A sheriff locally elected, paid, and equipped, who autonomously sets and implements law enforcement policies operative within the geographic confines of a county, is ordinarily just what he seems to be: a county official. Nothing in Alabama law warrants a different conclusion. It makes scant sense to treat sheriffs' activities differently based on the presence or absence of state constitutional provisions of the limited kind Alabama has adopted.

The Court's Alabama specific approach, however, assures that today's immediate holding is of limited reach. The Court does not appear to question that an Alabama sheriff may still be a county policymaker for some purposes, such as hiring the county's chief jailor, see Parker v. Williams, 862 F. 2d 1471, 1477-1481 (CA11 1989). And, as the Court acknowledges, under its approach sheriffs may be policymakers for certain purposes in some States and not in others. See ante, at 14-15, and n. 10. The Court's opinion does not call into question the numerous Court of Appeals decisions, some of them decades old, ranking sheriffs as county, not state, policymakers. Furthermore, the Court's recognition of the historic reasons why Alabama listed sheriffs as members of the State's "executive department," see ante, at 6-7, should discourage endeavors to insulate counties and municipalities from Monell liability by change the label devices. Thus, the Court's opinion, while in my view misguided, does little to alter §1983 county and municipal liability in most jurisdictions.


1 The Court observes that this Court must "defer considerably" to the Eleventh Circuit's construction of Alabama law. See ante, at 5. But cf. Salve Regina College v. Russell, 499 U.S. 225, 231 (1991) (courts of appeals review de novo district courts' state law determinations). Deference, however, does not supplant careful review, see St. Louis v. Praprotnik, 485 U.S. 112, 129-130, 131-132 (1988) (plurality) (reversing Court of Appeals determination that certain city officials were municipal policymakers), and, in any event, has little place here because the Court's reasoning differs substantially from that of the Eleventh Circuit.

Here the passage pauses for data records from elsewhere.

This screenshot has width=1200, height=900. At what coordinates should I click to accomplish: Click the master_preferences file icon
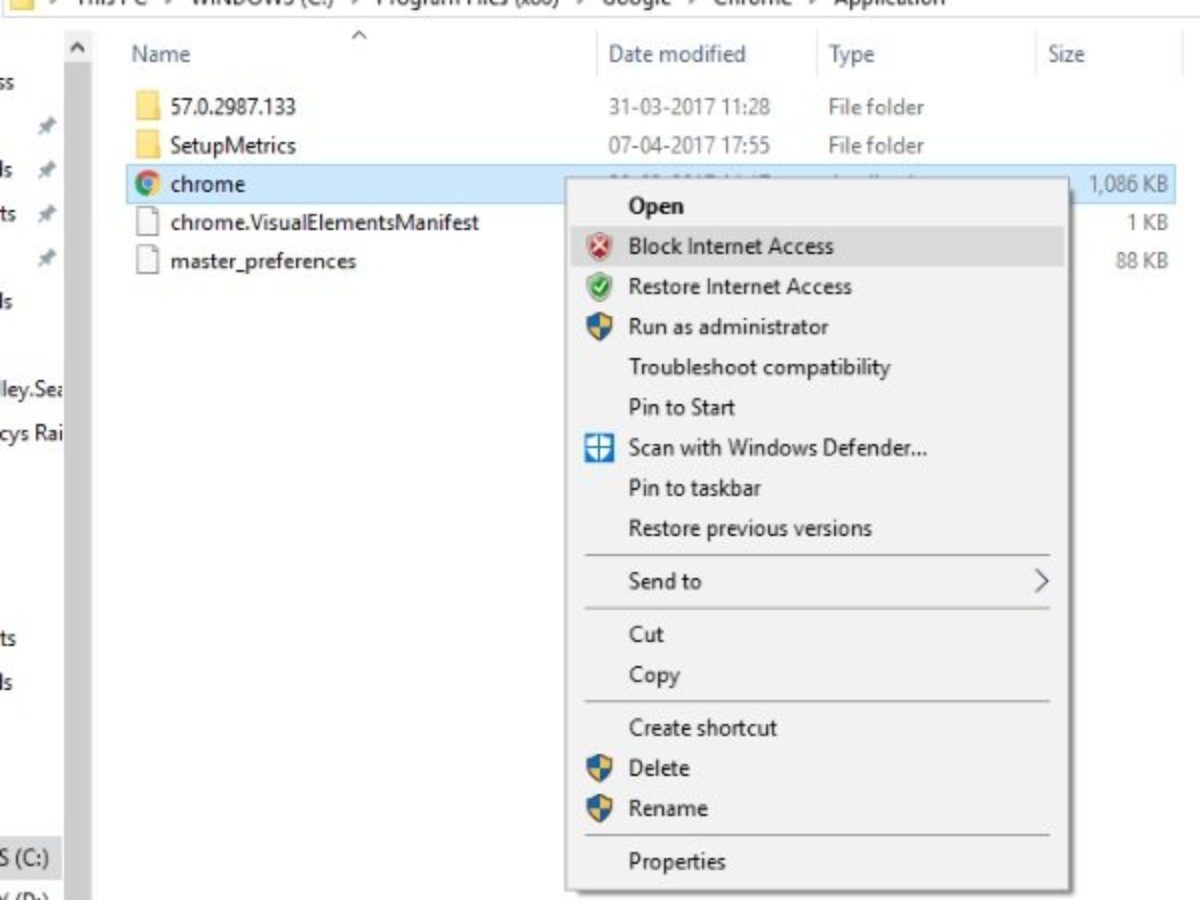point(148,261)
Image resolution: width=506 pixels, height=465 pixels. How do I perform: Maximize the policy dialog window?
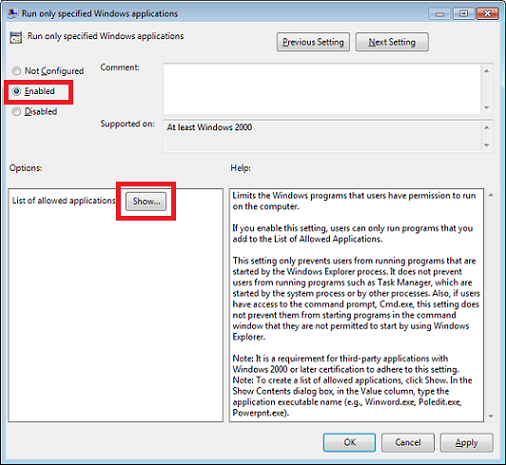coord(464,14)
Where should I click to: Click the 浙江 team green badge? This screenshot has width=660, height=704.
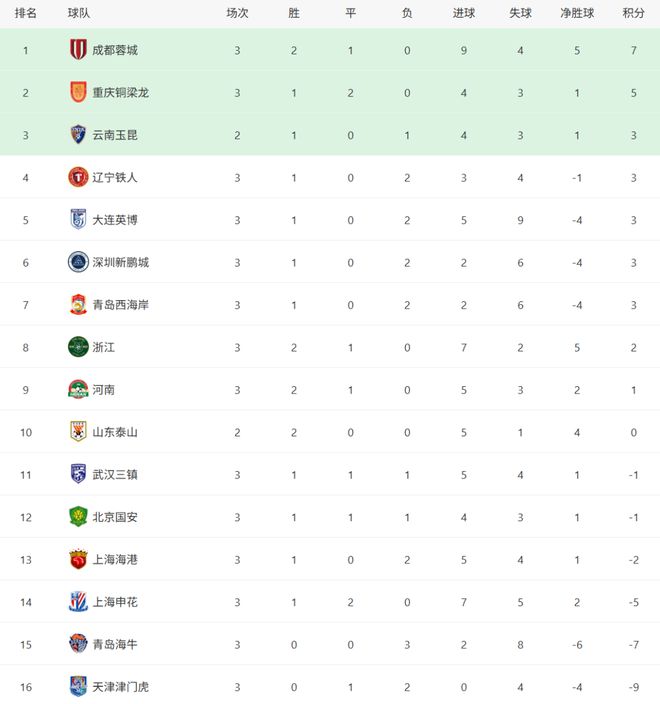pyautogui.click(x=78, y=347)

2 The majority of Courts of Appeals to have addressed this question have similarly concluded that sheriffs, when engaged in a variety of activities, are county actors. See, e.g., cases cited ante, at 15, n. 10; see also Parker v. Williams, 862 F. 2d 1471, 1477-1481 (CA11 1989) (Alabama sheriff acts for county in hiring chief jailor); Lucas v. O'Loughlin, 831 F. 2d 232, 234-235 (CA11 1987) (Florida sheriff acts for county in hiring and firing deputies); Weber v. Dell, 804 F. 2d 796, 802-803 (CA2 1986) (New York sheriff acts for county in setting county jail strip search policy); Marchese v. Lucas, 758 F. 2d 181, 188-189 (CA6 1985) (Michigan sheriff acts for county in training deputies and ratifying deputies' use of force); Blackburn v. Snow, 771 F. 2d 556, 571 (CA1 1985) (Massachusetts sheriff acts for county in setting county jail strip search policy). But see Soderbeck v. Burnett, 821 F. 2d 446, 451-452 (CA7 1987) (Wisconsin sheriff acts on behalf of State, not county, in hiring and firing employees).